Looking after your room
Residential Tenancies Act 1986, ss 66G, 66I-66M, 66T
While you’re staying at the boarding house, you must keep your room reasonably clean and tidy, follow the house rules, and not disturb any of the other tenants. You can’t keep a pet without the landlord’s permission. You must tell the landlord as soon as possible about any damage or if repairs are needed, and you have to pay for any damage that you or your visitors cause. At the end of the tenancy you have to take all your things with you and leave your room in a reasonably clean and tidy state.
When can the landlord come into my room?
Residential Tenancies Act 1986, ss 66Q-66S
Your landlord can’t come into your room whenever they feel like it. They have to give you 24 hours’ advance notice, which can be verbal or in writing, and they can only come in between 8 am and 6 pm.

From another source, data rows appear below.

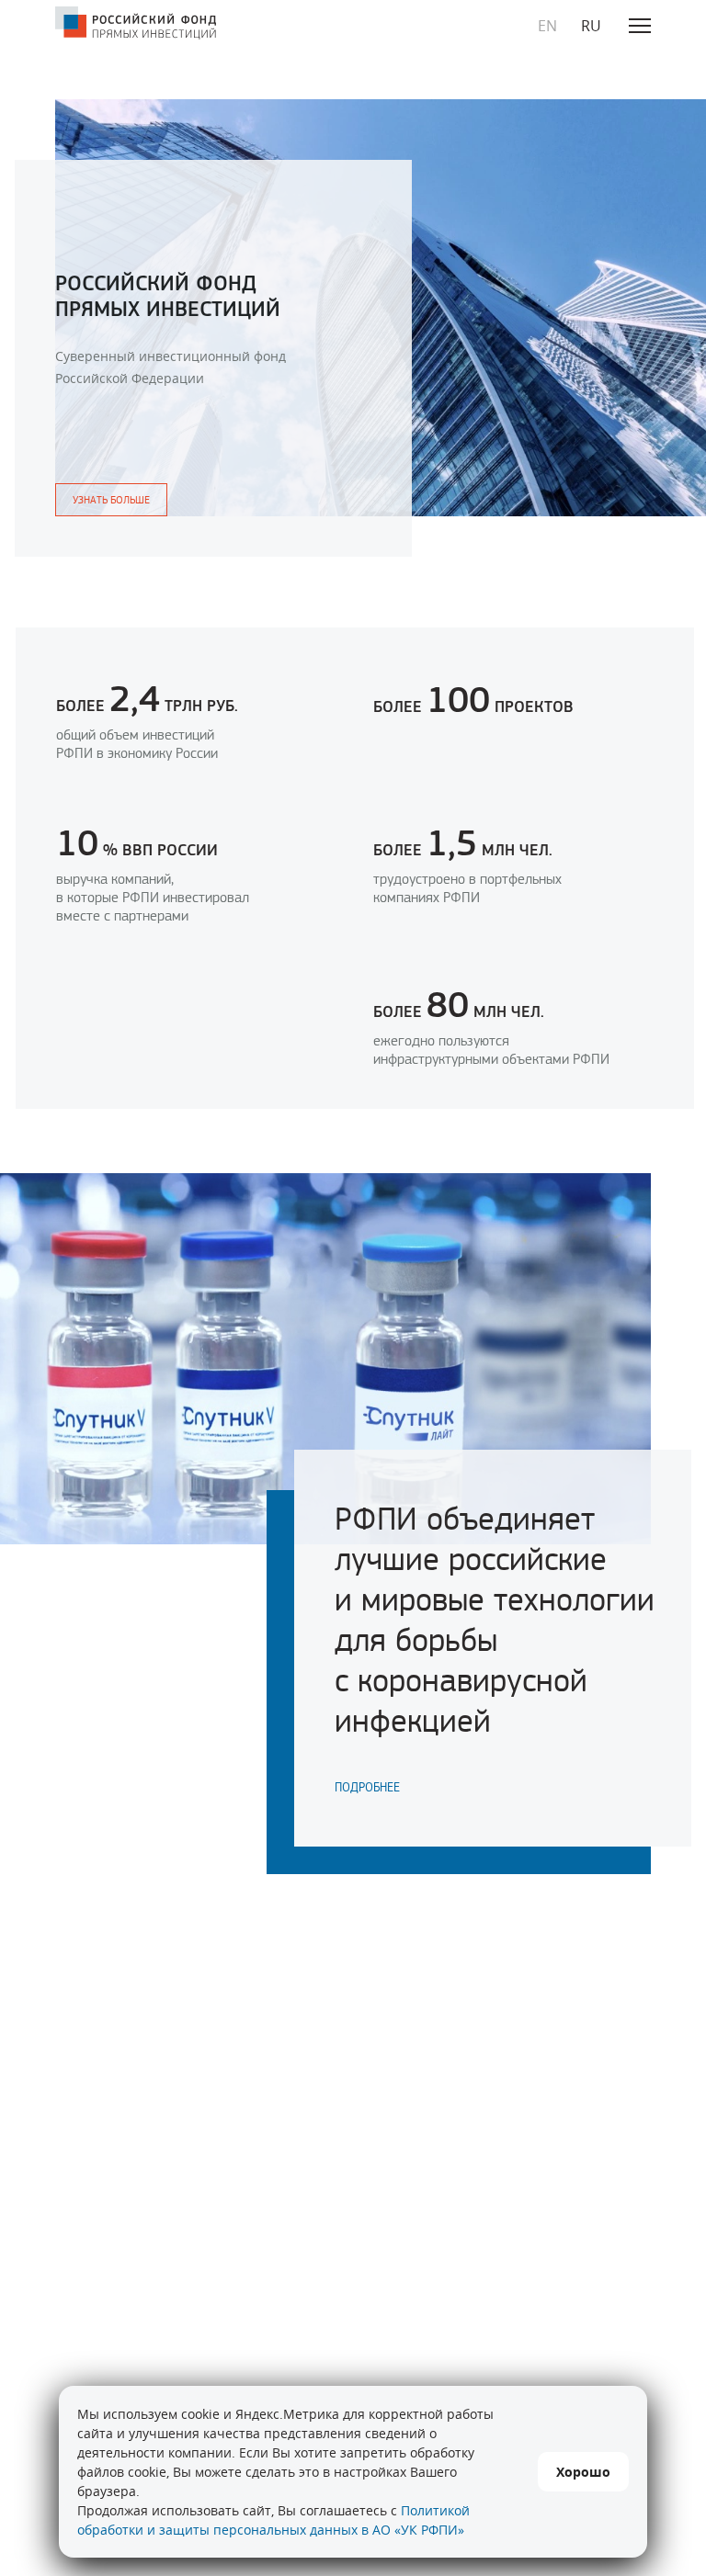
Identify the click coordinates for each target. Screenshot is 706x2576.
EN (547, 26)
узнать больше (111, 499)
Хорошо (583, 2471)
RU (591, 26)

They can also only come in for certain reasons, including:
- to inspect your room (but only if they haven’t done this in the last four weeks)
- to show your room to a potential tenant or buyer, or to people like valuers and real estate agents
- if they have a good reason to think you’re breaching your tenancy agreement
- to check any work that you’re meant to have done on the room.
They don’t need to give you advance notice if you’ve given them permission to come in, or if it’s an emergency, or if they’re providing you with services the two of you have agreed on (like doing your laundry).
When they come in, they have to do it in a reasonable way, including knocking and waiting for you to open the door. They can stay in your room only for as long as they need to, and they can’t interfere unnecessarily with your things.